Using a handheld force magnifier as an exemplar haptic AR, we conducted three experiments to characterize its utility in the perception of force and stiffness. Experiments 1 and 2 measured, respectively, the user's ability to detect and differentiate weak force (<0.5 N) with or without the assistance of the device and compared it to direct perception. Experiment 3 examined the perception of stiffness through the force augmentation.

RESULTS

The user's ability to detect and differentiate small forces was significantly improved by augmentation at both threshold and suprathreshold levels. The augmentation also enhanced stiffness perception.
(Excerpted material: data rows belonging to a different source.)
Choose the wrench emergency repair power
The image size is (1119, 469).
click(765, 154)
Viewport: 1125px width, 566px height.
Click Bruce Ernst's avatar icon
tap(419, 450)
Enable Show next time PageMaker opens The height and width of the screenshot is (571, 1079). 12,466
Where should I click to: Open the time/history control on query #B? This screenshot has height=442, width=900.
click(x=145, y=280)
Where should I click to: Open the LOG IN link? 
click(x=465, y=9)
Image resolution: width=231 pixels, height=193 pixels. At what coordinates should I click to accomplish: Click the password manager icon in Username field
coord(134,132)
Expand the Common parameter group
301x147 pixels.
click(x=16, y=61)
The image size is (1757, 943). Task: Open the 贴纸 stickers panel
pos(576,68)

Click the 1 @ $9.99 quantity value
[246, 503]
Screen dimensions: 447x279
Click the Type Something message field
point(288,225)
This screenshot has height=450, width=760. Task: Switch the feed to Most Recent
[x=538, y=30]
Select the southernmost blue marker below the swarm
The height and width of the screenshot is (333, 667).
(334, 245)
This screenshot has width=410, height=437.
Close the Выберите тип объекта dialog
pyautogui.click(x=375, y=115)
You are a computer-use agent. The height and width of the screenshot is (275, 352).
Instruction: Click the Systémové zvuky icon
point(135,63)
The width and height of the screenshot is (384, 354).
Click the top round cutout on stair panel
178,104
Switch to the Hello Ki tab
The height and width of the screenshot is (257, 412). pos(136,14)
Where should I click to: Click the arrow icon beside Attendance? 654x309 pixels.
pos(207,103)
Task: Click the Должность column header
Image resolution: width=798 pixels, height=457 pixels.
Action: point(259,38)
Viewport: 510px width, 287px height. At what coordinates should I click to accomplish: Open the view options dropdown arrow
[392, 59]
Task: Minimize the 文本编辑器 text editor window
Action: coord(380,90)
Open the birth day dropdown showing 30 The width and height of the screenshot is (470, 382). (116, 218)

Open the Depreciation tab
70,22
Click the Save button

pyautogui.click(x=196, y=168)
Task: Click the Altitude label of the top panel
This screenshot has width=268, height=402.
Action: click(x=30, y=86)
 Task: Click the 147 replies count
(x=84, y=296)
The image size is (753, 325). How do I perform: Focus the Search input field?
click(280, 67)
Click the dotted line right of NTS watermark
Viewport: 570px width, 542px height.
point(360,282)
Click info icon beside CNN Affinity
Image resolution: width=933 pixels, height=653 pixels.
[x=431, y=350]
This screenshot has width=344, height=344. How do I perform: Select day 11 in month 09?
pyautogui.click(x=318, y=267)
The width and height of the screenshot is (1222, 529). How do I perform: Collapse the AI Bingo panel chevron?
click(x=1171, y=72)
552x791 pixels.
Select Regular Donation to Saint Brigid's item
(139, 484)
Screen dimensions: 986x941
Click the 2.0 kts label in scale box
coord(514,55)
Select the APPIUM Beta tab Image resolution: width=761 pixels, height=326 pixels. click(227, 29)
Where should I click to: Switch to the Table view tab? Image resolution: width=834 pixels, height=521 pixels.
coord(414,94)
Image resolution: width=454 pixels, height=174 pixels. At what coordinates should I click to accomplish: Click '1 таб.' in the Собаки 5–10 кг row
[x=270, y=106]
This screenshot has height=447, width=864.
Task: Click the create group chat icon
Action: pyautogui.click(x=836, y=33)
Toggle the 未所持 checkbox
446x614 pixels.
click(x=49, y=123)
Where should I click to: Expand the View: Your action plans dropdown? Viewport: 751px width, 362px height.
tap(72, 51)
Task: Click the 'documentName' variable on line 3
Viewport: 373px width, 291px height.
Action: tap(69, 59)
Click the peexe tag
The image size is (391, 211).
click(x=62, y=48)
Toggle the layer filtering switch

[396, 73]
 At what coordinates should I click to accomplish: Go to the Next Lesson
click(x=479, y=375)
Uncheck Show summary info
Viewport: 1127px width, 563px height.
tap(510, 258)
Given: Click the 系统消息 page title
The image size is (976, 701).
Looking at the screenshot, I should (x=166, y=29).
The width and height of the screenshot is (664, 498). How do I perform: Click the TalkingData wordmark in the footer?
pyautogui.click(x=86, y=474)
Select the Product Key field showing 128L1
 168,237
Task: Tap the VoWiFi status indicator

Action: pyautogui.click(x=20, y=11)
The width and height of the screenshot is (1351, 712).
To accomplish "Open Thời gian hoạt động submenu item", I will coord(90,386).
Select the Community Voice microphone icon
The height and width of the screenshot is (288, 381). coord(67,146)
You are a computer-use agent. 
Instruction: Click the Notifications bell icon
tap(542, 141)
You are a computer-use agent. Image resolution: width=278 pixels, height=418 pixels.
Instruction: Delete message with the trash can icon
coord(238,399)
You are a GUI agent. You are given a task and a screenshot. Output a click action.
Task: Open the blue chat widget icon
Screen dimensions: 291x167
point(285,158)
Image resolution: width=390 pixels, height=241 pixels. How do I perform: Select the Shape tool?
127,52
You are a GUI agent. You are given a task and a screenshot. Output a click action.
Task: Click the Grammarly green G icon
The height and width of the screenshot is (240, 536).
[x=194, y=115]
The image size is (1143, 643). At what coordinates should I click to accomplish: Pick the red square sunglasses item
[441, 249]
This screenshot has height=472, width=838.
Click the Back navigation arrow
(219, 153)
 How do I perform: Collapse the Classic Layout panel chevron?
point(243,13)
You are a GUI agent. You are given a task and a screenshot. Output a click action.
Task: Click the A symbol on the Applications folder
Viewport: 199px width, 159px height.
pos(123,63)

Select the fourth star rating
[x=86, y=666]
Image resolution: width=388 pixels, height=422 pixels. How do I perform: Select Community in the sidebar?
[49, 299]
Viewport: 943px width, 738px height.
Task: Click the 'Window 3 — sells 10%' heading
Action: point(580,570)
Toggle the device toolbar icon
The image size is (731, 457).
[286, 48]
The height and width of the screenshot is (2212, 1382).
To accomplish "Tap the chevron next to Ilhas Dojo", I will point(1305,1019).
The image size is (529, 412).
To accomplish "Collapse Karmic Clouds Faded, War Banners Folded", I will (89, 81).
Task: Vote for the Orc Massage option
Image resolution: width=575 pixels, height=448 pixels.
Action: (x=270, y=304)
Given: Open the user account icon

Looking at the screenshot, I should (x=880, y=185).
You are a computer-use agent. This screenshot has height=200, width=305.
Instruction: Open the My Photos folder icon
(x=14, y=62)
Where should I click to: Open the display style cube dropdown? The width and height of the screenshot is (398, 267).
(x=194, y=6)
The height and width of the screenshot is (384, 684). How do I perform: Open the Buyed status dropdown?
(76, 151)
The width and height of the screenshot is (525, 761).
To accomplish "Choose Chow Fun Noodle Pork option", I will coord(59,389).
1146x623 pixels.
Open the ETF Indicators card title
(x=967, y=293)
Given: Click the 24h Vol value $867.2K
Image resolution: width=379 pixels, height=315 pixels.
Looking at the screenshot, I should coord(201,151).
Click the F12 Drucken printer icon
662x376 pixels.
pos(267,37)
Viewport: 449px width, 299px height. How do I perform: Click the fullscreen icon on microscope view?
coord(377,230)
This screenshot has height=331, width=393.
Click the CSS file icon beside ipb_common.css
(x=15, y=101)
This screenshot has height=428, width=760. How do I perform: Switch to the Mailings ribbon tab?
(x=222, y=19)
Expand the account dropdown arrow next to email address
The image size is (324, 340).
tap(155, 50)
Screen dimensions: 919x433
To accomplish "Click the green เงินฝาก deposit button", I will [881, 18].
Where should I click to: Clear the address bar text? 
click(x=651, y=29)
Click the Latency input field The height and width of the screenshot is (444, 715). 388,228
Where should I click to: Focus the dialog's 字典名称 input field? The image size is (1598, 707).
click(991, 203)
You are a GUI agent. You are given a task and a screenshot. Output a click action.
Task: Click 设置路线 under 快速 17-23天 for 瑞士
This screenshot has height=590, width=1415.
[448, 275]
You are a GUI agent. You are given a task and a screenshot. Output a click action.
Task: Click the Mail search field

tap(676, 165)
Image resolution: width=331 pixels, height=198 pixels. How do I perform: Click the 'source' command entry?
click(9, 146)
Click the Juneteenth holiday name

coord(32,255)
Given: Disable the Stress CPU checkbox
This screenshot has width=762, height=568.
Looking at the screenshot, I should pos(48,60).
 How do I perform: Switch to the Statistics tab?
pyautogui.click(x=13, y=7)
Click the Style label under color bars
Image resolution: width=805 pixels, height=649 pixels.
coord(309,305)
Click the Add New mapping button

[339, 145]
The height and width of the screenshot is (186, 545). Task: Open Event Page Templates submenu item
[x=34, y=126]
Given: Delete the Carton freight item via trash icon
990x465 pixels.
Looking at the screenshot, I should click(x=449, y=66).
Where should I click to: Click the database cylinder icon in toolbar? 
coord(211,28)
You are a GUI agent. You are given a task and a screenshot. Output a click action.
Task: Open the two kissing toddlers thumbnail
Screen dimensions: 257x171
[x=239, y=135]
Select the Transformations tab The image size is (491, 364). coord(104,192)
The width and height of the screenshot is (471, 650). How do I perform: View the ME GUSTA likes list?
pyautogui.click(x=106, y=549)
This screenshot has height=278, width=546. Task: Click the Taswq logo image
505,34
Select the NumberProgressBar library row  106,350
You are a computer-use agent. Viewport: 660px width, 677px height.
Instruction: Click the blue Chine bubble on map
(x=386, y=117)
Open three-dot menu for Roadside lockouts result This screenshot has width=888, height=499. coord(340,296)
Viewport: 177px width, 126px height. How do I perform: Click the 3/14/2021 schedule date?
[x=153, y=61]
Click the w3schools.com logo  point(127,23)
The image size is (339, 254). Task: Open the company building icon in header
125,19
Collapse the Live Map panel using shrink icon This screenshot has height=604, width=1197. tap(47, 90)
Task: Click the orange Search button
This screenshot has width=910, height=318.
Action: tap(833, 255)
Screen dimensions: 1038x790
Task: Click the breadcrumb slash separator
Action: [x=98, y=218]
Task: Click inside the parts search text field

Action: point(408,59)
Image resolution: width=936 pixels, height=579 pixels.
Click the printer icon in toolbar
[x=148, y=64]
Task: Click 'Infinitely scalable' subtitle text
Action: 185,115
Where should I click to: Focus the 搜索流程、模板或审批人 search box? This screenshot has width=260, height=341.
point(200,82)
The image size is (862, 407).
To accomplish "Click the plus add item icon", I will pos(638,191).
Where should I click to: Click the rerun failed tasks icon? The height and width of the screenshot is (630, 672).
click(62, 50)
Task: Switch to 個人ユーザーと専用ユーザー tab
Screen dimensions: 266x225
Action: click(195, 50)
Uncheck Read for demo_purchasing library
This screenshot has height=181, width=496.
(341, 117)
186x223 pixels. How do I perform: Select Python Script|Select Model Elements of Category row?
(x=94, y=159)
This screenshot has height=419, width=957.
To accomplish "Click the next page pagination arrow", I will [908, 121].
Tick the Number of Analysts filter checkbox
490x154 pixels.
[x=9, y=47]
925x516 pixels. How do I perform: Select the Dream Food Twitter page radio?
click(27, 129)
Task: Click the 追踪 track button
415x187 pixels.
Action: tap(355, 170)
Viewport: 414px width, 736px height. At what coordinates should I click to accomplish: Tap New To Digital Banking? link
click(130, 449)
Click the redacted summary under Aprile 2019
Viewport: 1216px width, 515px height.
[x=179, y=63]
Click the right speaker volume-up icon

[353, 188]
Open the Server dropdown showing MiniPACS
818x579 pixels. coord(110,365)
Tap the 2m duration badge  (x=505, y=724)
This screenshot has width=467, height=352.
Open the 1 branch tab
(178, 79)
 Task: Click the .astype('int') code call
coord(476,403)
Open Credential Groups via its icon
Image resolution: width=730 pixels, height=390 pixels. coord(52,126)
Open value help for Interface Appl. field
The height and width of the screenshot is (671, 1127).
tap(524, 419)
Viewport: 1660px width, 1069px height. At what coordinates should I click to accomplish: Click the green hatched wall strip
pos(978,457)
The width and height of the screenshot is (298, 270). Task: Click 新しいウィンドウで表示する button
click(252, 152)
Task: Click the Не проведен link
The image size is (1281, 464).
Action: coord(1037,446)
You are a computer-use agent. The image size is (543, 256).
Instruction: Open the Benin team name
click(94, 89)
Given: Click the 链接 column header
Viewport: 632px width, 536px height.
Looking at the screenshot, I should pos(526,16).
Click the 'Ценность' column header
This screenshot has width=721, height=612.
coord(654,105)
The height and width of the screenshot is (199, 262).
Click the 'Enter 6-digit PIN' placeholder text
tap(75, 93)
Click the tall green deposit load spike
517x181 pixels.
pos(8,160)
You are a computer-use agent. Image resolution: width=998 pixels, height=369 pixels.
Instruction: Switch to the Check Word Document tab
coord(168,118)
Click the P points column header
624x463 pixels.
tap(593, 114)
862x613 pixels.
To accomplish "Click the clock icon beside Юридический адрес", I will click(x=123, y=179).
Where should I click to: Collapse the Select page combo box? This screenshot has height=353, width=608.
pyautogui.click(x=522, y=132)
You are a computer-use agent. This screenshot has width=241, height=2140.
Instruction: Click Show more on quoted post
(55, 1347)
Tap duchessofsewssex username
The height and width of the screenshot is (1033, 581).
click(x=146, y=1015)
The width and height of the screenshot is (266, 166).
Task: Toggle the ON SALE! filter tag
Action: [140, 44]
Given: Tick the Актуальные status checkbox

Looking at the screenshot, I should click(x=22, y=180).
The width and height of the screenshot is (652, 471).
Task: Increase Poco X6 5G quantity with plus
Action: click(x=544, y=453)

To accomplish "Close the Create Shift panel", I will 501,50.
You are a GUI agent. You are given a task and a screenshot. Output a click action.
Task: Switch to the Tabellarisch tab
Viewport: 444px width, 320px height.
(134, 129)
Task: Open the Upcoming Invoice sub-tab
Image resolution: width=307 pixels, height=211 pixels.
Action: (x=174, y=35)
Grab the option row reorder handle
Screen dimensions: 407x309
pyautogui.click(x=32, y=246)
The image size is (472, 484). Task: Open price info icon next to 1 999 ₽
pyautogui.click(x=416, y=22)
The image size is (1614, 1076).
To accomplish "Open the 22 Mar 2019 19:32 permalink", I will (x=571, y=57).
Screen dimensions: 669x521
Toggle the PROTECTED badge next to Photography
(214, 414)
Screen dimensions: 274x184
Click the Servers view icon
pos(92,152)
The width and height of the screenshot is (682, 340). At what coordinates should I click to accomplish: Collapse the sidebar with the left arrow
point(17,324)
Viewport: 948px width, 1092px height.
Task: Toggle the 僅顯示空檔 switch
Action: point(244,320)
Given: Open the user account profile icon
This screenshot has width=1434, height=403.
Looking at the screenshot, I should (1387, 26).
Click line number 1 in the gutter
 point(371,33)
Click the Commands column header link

However, although perception of augmented forces matches that of the physical equivalent for weak forces, it falls off with increasing intensity.

CONCLUSION

The loss in the effectiveness reflects the nature of sensory and perceptual processing. Such perceptual limitations should be taken into consideration in the design and development of haptic AR systems to maximize utility.

APPLICATION

The findings provide useful information for building effective haptic AR systems, particularly for use in microsurgery.

摘要

目的

本研究调查了力增强在触觉感知任务中的有效性。

背景

大量工程努力致力于开发力增强现实(AR)系统,以协助用户进行诸如显微手术等精细操作。相比之下,对这些系统的行为结果进行表征的工作要少得多,并且没有研究系统地考察感觉和知觉过程对力增强有效性的影响。

方法

使用手持式力放大器作为典型的触觉AR,我们进行了三项实验来表征其在力和刚度感知中的效用。实验1和实验2分别测量了用户在有或没有该设备辅助的情况下检测和区分弱力(<0.5 N)的能力,并将其与直接感知进行比较。实验3通过力增强来考察刚度感知。

结果

在阈值和阈上水平,力增强都显著提高了用户检测和区分小力的能力。力增强还增强了刚度感知。然而,尽管对于弱力,增强力的感知与物理等效力的感知相匹配,但随着强度增加,这种匹配会减弱。

结论

有效性的损失反映了感觉和知觉处理的本质。在触觉AR系统的设计和开发中应考虑这种知觉限制,以实现效用最大化。

应用

这些发现为构建有效的触觉AR系统提供了有用信息,特别是在显微手术中的应用。